The Single Door Criterion establishes conditions under which a causal bath between two variables, say $X \rightarrow Y$, will be consistently estimated by the regression coefficient for $X$ in a multivariable regression model for the response $Y$. Breifly, it stipulates that, for a set of variables containing various paths between them and being acyclic (ie, it's a DAG), then a subset of these variables, $Z$, will be sufficient provided that
- $Z$ contains no descendent of $Y$, and
- by removing the arrow in $X \rightarrow Y$, $X$ is then independent of $Y$
This leads to the familiar "rules" that we should condition on confounders (ie backdoor adjustment), but not mediators.
It also leads to "front door adjustment", where we are able to estimate the causal effect of $X$ on $Y$ in $X \rightarrow M \rightarrow Y$ even in the presence of unmeasured confounding.
The Disjunctive Cause Criterion (VanderWeele, 2019), is actually very similar to backdoor adjustment, but tries to avoid having to explicitly identify confounders, and instead seeks to adjust for variables that are causes of either the main exposure or the outcome (or indeed both), but excluding instrumental variables. However, I say "tries to", because there is still a need to include confounders:
"controlling for each covariate that is a cause of the exposure, or of the outcome, or of both; excluding from this set any variable known to be an instrumental variable; and including as a covariate any proxy for an unmeasured variable that is a common cause of both the exposure and the outcome"
VanderWeele TJ. Principles of confounder selection. Eur J Epidemiol. 2019. https://doi.org/10.1007/s10654-019-00494-6.
The problem with this approach is two-fold. First it can lead to "over-adjustment", that is, unlike Pearl's theory, it can not, except by accident, lead to a "minimally sufficient" set of covariates, so in general it will not result in a parsimonious model and could suffer from problems due to high correlations between covariates. Second, it can lead to the inclusion of mediators, which VanderWeele acknowledges would be a problem.

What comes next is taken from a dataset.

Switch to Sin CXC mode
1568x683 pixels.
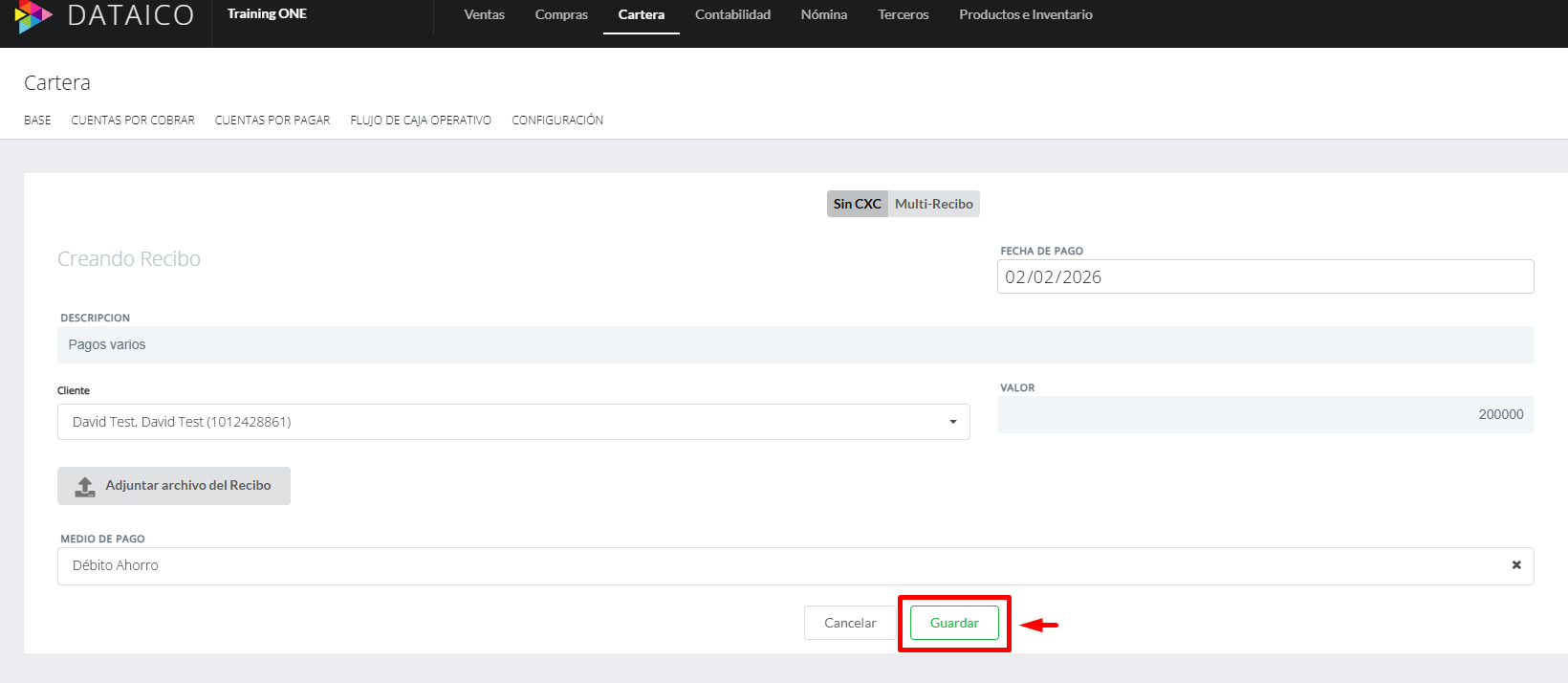click(857, 204)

And if I have the aforementioned background knowledge, is it reasonable to adjust for all available six covariates?
No, I don't think this is appropriate. All 6 observed variables appear to be confounders for the causal effect of TOWN
on INCOME
and should not be adjusted for. This is precisely an example of the second problem with this technique, mentioned in my last paragraph. See this answer for details and examples of what can go wrong if you do adjust for mediators:
How do DAGs help to reduce bias in causal inference?

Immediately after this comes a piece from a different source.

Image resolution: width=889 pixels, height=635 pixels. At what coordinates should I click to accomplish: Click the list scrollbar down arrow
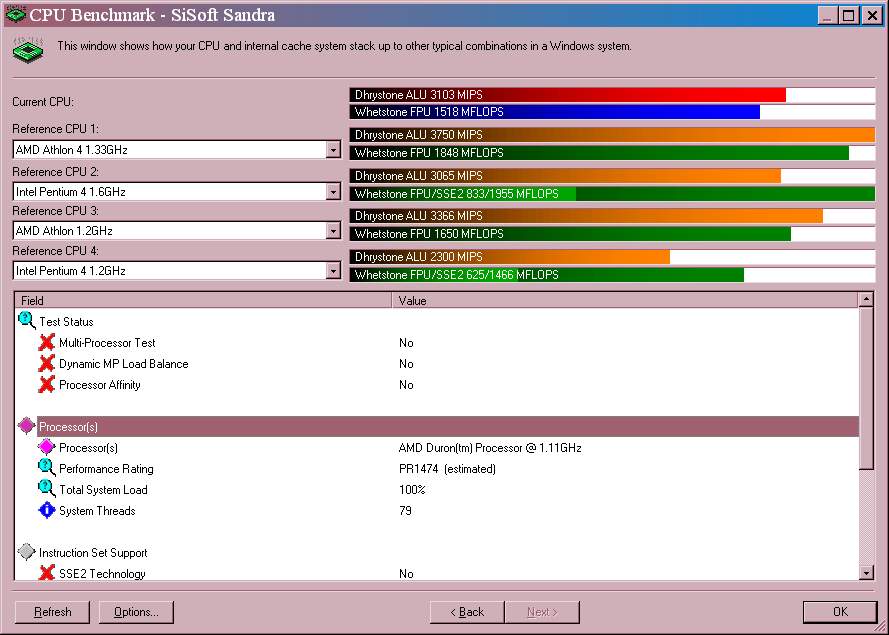coord(866,573)
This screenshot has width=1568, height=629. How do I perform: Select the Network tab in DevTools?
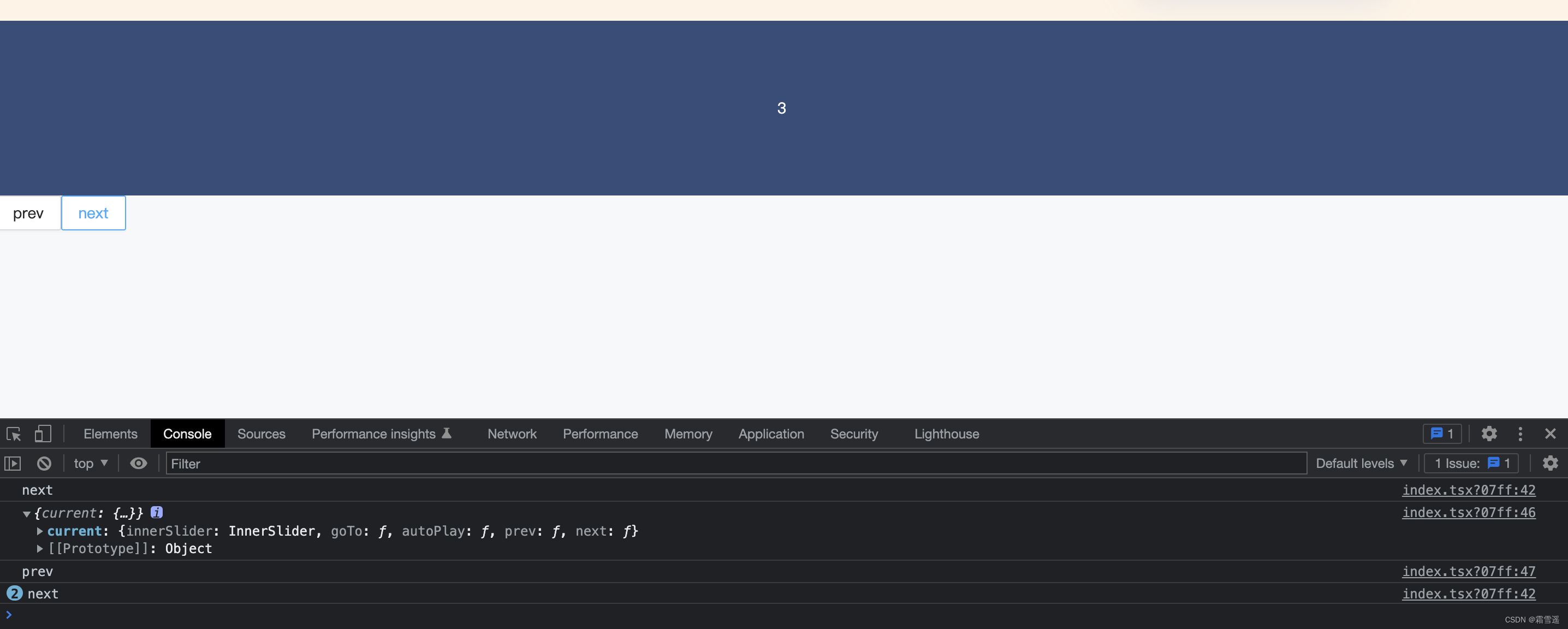tap(511, 434)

Without further details of your research question, study, and data it is difficult to advise further, but you might want to look into a multilevel structural equation model with random effects for town, although if TOWN
is your main exposure this probably wouldn't be the way to go, but some kind of SEM could be worth looking at. I would suggest asking a new question about how to proceed further.